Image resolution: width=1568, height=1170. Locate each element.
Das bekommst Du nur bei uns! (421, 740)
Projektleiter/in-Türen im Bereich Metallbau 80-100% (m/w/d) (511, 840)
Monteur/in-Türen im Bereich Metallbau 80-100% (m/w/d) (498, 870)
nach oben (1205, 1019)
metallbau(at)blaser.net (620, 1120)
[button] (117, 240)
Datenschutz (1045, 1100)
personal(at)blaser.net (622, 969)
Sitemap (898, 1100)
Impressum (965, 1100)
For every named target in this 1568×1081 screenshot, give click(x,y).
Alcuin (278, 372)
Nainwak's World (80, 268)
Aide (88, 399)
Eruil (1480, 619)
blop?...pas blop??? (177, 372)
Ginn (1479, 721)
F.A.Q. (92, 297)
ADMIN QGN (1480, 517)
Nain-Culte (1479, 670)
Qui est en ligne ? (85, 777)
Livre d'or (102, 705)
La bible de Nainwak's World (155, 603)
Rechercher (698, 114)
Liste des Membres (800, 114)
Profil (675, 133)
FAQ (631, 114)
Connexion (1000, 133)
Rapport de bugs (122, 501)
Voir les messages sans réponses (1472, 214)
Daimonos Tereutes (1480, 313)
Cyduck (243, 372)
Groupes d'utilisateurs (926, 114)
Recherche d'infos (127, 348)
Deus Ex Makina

※ ※ ※

== What is asked ==
Give the lines between the one containing "nach oben (1205, 1019)" and the one containing "Impressum (965, 1100)", inclusive, as a numbered list, leaving out any blank lines.

== Response below ==
1. nach oben (1205, 1019)
2. metallbau(at)blaser.net (620, 1120)
3. [button] (117, 240)
4. Datenschutz (1045, 1100)
5. personal(at)blaser.net (622, 969)
6. Sitemap (898, 1100)
7. Impressum (965, 1100)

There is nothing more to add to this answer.